## Stored items

----------

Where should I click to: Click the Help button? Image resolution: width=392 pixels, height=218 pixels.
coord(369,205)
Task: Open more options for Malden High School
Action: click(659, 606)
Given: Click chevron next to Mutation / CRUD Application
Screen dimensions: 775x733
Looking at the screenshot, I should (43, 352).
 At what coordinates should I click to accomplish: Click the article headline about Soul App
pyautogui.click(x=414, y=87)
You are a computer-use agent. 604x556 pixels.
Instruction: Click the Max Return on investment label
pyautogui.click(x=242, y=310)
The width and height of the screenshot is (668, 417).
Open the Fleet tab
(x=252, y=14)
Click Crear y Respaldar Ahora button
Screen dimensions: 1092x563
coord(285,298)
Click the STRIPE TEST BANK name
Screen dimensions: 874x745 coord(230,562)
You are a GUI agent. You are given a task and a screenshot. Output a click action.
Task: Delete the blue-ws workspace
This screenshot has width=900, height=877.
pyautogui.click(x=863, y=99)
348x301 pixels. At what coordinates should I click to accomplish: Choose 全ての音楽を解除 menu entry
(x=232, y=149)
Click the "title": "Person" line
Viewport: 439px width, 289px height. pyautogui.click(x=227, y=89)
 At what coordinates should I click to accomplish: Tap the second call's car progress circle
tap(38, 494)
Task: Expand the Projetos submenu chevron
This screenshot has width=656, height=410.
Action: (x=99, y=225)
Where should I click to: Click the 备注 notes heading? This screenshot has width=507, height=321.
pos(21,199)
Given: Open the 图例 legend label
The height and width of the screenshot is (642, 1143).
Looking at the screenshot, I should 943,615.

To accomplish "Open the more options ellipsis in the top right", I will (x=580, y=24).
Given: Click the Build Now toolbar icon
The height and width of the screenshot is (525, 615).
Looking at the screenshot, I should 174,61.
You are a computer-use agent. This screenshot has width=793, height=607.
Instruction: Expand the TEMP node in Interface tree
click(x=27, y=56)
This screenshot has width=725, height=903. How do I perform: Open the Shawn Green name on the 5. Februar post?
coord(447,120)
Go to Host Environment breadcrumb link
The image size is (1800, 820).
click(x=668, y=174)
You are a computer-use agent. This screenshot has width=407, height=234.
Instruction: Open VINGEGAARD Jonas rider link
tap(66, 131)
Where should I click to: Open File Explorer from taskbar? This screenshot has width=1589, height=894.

----------

## Description of the task
Every line above that includes the word "computer" must appear in the answer.

## Task response
You are a computer-use agent. 604x556 pixels.
You are a computer-use agent. This screenshot has width=793, height=607.
You are a computer-use agent. This screenshot has width=407, height=234.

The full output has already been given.